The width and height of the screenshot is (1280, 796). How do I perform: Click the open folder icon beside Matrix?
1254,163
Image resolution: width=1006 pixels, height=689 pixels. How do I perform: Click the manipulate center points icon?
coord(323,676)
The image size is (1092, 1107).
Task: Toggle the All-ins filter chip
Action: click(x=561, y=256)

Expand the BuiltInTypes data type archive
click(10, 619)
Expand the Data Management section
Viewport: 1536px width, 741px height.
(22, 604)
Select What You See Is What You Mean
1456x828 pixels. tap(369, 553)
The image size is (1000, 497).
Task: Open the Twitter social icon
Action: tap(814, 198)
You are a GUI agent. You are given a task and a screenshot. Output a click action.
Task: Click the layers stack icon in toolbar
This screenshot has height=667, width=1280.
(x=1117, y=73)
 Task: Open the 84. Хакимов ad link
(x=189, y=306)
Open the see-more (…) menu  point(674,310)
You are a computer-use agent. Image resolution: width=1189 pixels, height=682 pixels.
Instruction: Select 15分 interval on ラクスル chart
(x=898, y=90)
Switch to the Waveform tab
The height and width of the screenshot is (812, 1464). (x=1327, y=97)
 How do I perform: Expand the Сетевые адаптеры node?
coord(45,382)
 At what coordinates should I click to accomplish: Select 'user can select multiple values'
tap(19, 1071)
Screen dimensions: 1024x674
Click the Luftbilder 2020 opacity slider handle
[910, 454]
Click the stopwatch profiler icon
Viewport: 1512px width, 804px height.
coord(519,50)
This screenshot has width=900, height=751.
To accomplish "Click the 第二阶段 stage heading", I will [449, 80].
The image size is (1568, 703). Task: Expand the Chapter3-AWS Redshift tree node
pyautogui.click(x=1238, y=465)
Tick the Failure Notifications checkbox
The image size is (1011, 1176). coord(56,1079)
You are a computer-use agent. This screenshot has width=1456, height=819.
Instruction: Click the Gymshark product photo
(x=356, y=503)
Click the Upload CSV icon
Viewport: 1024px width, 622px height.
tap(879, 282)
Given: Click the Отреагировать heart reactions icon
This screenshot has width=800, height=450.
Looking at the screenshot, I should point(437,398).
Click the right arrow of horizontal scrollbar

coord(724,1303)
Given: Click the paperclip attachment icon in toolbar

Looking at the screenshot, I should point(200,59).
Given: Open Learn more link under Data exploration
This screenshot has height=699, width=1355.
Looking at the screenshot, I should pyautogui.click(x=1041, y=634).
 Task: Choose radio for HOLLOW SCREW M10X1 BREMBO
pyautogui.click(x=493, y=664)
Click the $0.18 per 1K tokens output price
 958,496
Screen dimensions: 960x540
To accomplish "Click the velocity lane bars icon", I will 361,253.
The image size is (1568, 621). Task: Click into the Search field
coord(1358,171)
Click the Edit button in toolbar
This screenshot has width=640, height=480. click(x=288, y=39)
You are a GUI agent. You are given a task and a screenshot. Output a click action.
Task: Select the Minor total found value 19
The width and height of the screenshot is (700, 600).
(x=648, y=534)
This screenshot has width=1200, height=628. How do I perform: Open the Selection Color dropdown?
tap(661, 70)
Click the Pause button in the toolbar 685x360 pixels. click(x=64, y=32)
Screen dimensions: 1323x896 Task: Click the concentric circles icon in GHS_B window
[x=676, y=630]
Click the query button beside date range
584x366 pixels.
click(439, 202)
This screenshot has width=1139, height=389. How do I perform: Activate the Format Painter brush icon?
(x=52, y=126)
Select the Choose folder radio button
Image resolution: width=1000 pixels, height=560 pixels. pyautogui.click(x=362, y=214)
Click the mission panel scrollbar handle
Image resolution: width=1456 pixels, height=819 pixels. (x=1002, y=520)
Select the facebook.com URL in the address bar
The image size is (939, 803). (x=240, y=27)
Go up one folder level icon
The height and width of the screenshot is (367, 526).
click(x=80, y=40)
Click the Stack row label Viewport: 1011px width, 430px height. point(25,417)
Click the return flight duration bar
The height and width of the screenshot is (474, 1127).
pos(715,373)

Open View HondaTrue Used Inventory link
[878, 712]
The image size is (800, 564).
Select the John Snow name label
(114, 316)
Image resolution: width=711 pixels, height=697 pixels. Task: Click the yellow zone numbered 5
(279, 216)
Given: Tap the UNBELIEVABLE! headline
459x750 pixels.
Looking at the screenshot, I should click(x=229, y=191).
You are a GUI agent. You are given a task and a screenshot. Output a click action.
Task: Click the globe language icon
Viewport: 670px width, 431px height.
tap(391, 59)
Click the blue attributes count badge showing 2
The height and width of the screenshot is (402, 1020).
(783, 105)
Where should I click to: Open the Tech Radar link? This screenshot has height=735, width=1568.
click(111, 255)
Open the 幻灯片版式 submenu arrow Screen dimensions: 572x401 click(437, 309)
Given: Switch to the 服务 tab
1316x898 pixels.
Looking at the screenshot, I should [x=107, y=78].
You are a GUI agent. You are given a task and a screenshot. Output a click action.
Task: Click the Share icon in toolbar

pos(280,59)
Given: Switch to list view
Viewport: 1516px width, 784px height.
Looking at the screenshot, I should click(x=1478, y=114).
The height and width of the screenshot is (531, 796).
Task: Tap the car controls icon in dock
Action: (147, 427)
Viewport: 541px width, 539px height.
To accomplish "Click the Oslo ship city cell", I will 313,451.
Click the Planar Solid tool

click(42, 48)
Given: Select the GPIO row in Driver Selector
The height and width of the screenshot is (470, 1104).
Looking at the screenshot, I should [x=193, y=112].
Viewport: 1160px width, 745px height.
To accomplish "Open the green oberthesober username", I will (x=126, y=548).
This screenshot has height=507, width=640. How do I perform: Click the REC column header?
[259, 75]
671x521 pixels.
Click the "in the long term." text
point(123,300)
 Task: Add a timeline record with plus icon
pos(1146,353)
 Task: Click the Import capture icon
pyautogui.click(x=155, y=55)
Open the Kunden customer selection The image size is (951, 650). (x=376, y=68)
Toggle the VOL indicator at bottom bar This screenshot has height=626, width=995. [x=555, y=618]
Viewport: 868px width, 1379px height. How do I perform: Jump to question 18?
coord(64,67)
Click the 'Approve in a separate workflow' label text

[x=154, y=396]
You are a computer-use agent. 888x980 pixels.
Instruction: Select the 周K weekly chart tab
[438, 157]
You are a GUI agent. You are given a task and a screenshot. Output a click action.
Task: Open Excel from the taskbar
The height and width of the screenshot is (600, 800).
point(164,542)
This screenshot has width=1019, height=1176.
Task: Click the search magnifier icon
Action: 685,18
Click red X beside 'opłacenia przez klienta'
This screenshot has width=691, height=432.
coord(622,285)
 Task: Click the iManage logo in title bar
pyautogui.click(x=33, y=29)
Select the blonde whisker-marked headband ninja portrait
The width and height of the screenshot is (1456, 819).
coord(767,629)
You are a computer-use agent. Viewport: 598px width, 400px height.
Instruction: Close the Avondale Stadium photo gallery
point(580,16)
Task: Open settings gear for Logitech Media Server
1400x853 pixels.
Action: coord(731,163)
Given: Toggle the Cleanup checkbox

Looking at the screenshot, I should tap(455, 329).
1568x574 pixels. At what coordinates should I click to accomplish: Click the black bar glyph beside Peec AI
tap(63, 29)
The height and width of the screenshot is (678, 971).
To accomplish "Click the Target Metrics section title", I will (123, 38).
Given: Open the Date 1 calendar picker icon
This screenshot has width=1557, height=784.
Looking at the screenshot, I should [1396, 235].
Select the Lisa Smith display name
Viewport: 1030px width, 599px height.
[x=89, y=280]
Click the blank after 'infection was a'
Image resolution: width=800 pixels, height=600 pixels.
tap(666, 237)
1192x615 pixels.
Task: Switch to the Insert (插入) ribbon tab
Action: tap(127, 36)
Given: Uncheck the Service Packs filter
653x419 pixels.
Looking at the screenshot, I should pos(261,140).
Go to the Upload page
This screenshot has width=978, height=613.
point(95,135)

——————

■ WHAT THIS TASK INVOLVES
Pull every line containing the word "section" out of the material and copy it.

■ SOLUTION FOR THIS TASK
Expand the Data Management section
To accomplish "Click the Target Metrics section title", I will (123, 38).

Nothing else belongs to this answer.